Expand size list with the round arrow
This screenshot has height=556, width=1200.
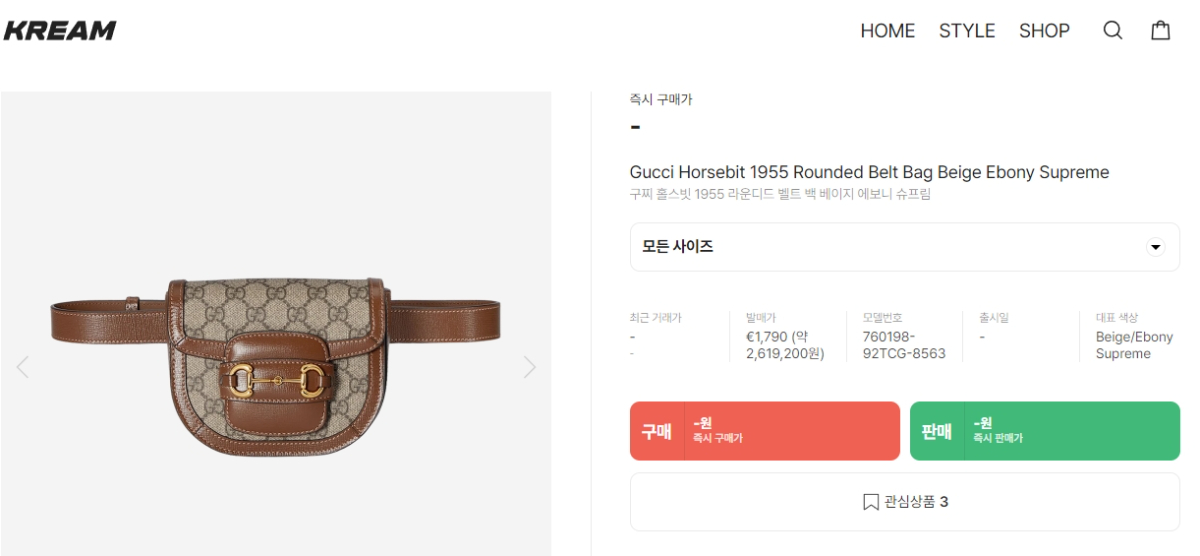[1156, 247]

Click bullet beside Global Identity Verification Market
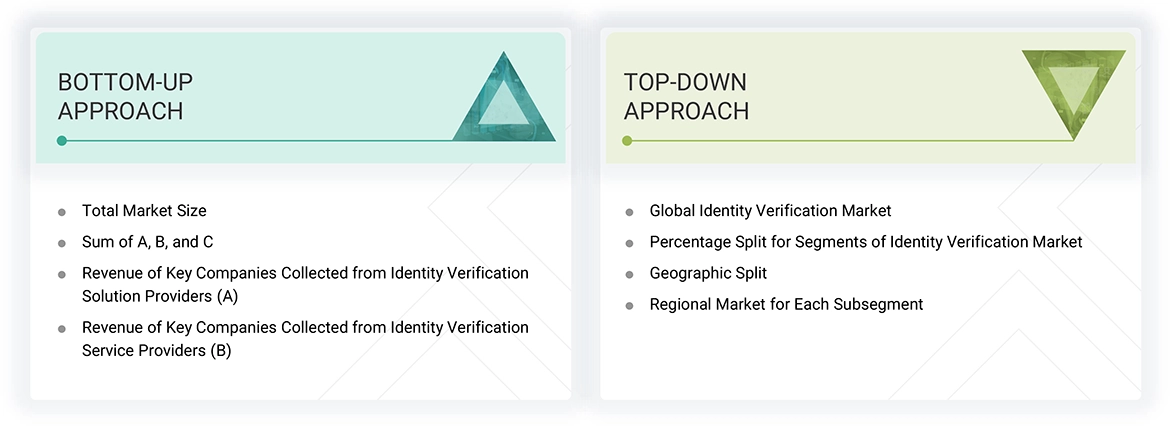click(x=629, y=212)
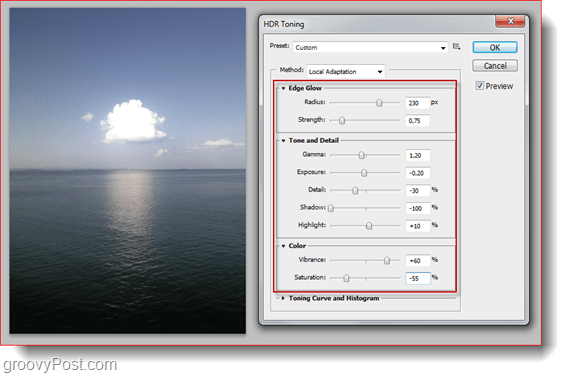Click OK to apply HDR toning

[495, 48]
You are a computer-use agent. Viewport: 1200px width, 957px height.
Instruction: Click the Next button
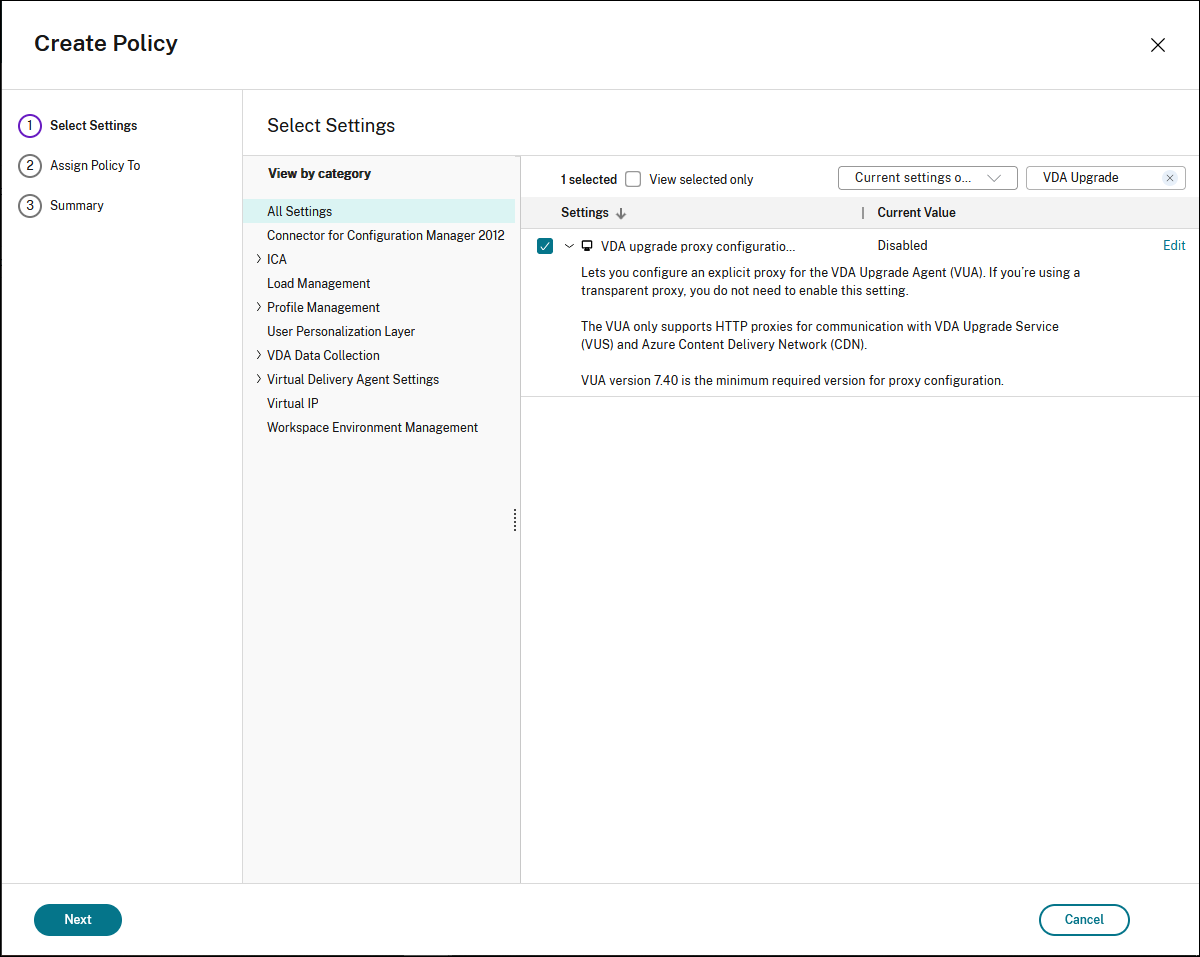[x=78, y=920]
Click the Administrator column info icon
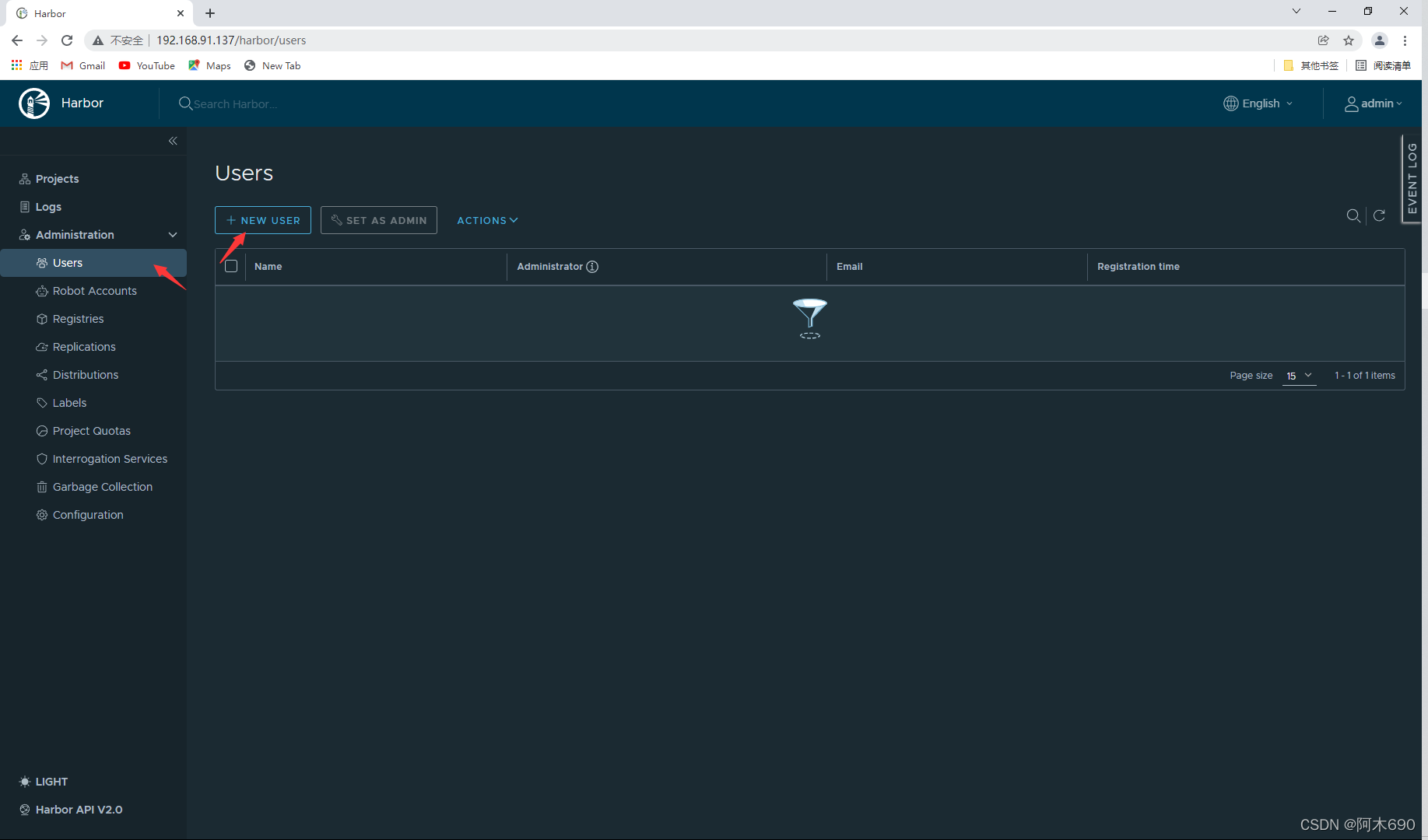Image resolution: width=1428 pixels, height=840 pixels. pos(592,267)
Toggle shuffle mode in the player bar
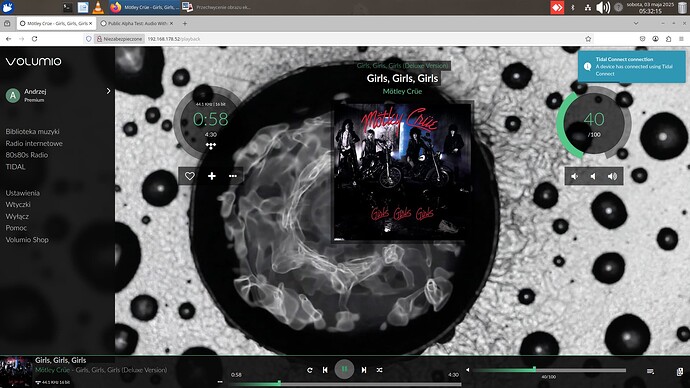This screenshot has height=388, width=690. tap(379, 370)
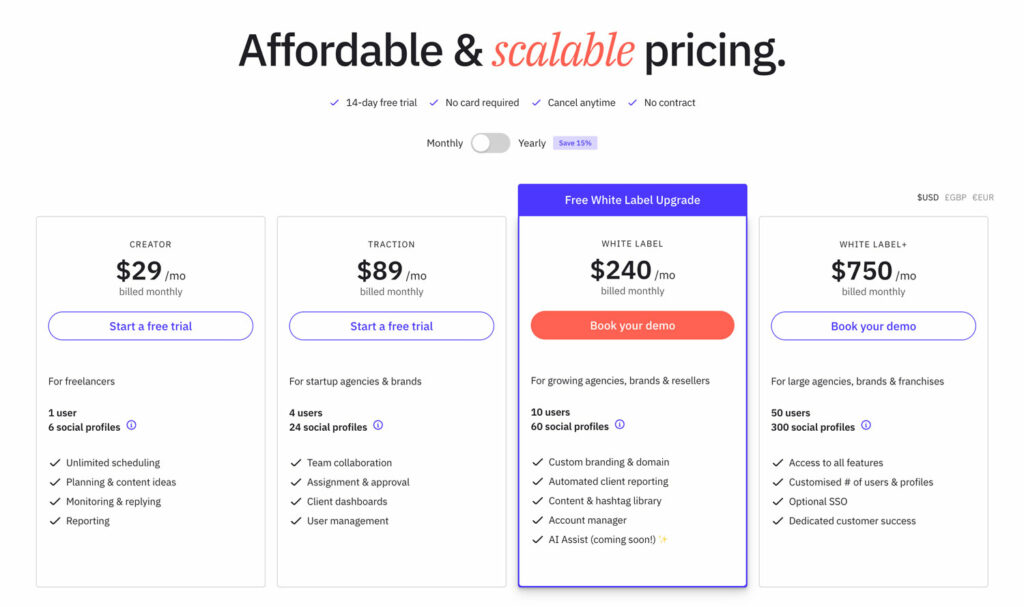Click the checkmark next to 14-day free trial
The width and height of the screenshot is (1024, 607).
[x=334, y=103]
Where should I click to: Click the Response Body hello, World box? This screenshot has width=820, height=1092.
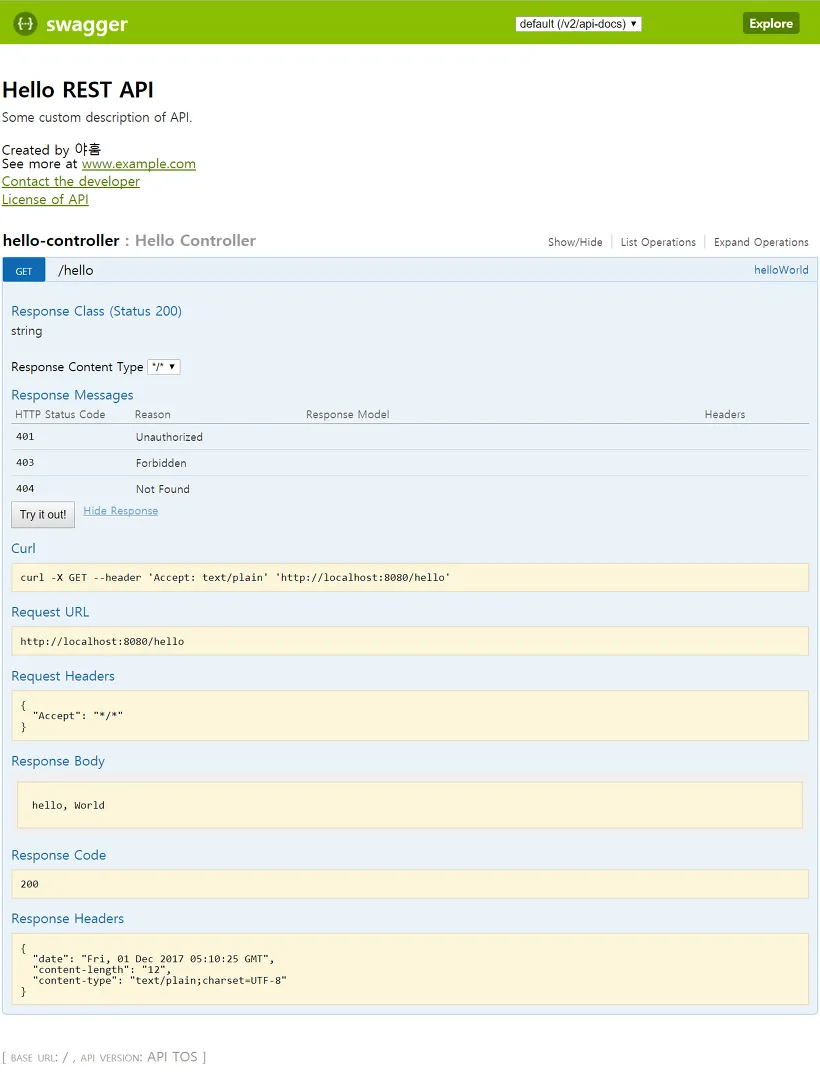(x=410, y=804)
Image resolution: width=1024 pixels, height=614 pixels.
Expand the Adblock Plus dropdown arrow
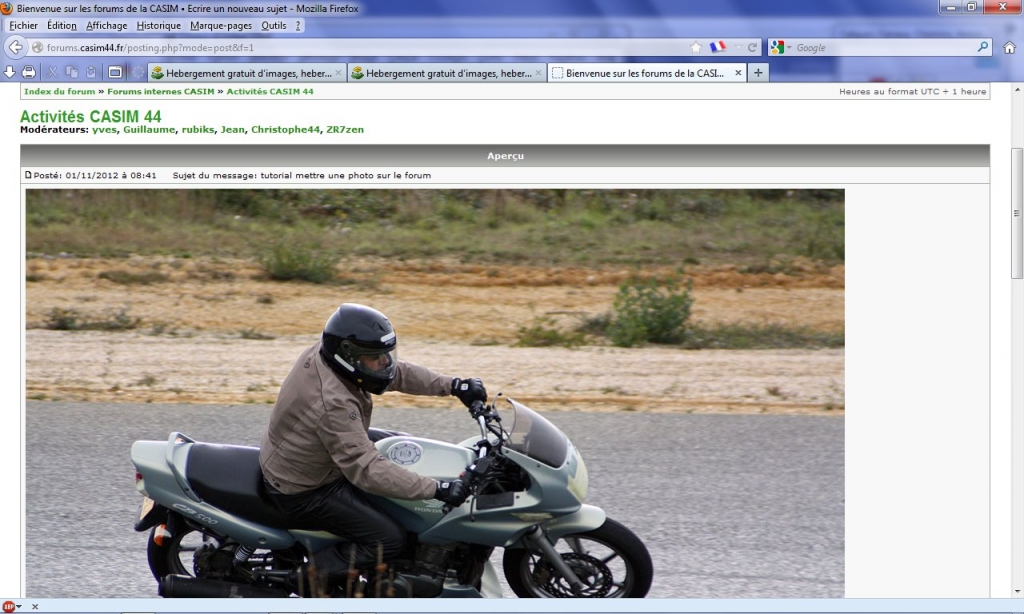click(19, 606)
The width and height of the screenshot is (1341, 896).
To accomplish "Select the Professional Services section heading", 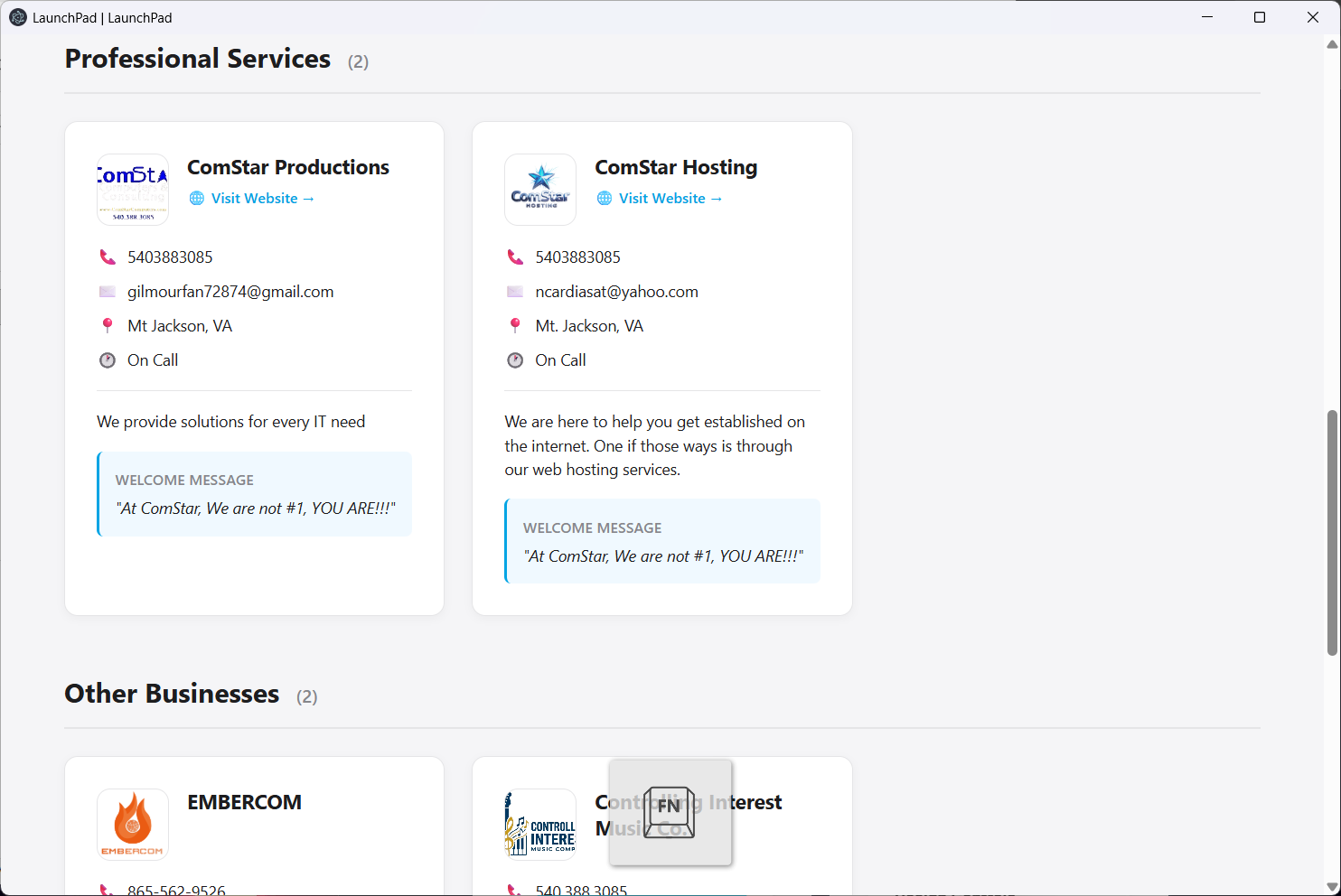I will (197, 59).
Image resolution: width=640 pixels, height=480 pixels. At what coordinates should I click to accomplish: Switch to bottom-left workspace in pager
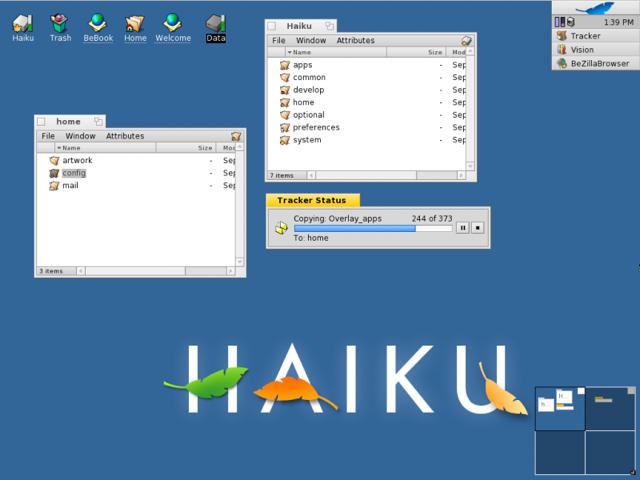(559, 452)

● ● ● ●

● YOUR INSTRUCTIONS:
Beginning with the line that contains "Image resolution: width=640", write out the remaining lines of the listing above through the last, exactly and only those, without pictures.

● EXERCISE RESPONSE:
Image resolution: width=640 pixels, height=480 pixels. At what coordinates should I click to accomplish: Switch to bottom-left workspace in pager
(559, 452)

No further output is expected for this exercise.